En casa se herrero, cuchillo de palo!
Trabajo en servicio al cliente de una institución financiera y como bien sabemos quienes realizamos este trabajo, es muy desgastante, pero como en todo también hay gente muy agradable, desafortunadamente este grupo cada vez es menor y muchos los que creen que por tener una cuenta, hablar con la papa en la boca, un bonito apellido o creerse superiores pueden contactarse a estás áreas de servicios y usarlas como verdaderas cloacas emocionales, donde pueden descargar su ira o mala vibra sin importarle nada que al otro lado hay una persona, que le pagan por atender, no por permitir que estos berrinchudos te maltraten.
Siendo objetivos también sé que hay quienes atienden estos servicios que no tienen ni una intención de ayudar o no tienen las competencias o conocimientos o las ganas de hacer la pega, pero no es mi caso, ni el de muchos. Cada vez es más recurrente en mi el repetirme mil veces que necesito el trabajo, para no reventar cuando te toca atender a un desagradable, que pese a recibir la explicación con peras y manzanas no es capaz de comprender y yo entiendo que pueda no gustarle la respuesta, está en su derecho, pero gobiérnese hijo, tómese la pastilla. Nada justifica la prepotencia, mala educación y como siempre el recurso básico de amenazar con un reclamo y quitarte la pega por tener la mala suerte de cruzarte con el y entregarle una información que no le gusta. Créanme que las reglas no las hacemos quienes atendemos, SOMOS EL HILO MÁS DELGADO!
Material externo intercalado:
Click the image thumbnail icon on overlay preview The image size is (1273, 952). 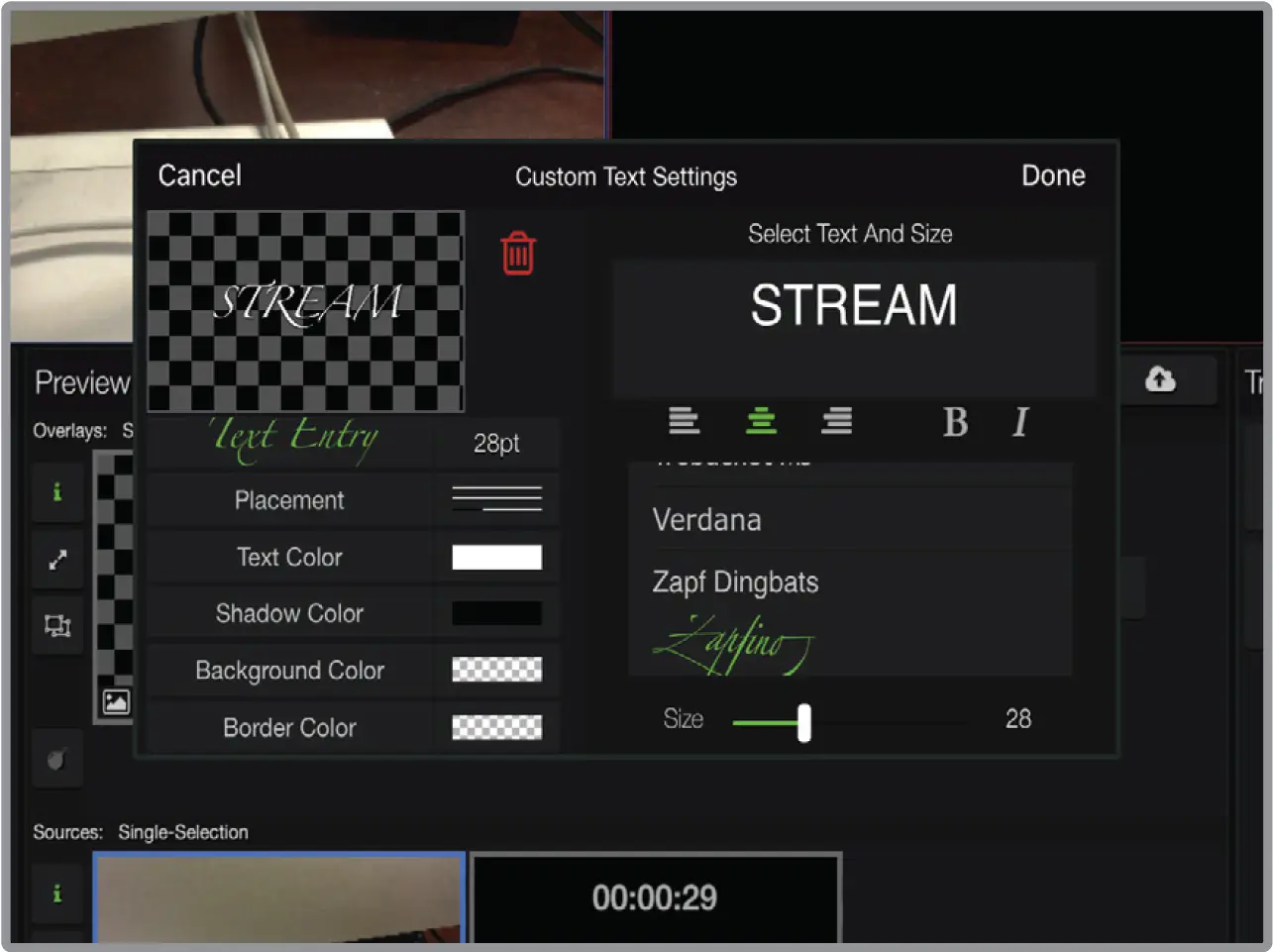click(x=116, y=700)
Lo triste de esto es que este tipo de personajes proliferan cono la mala hierba y uno se los topa más a menudo y para darle el remate a la historia, me caí de raja cuando veo que el susodicho, se gana la vida dedicándose a mejorar el bienestar laboral y espacios sin stress. OTSEA!! Cueeeek!! Saludos y ánimo a todos en tiempos difíciles!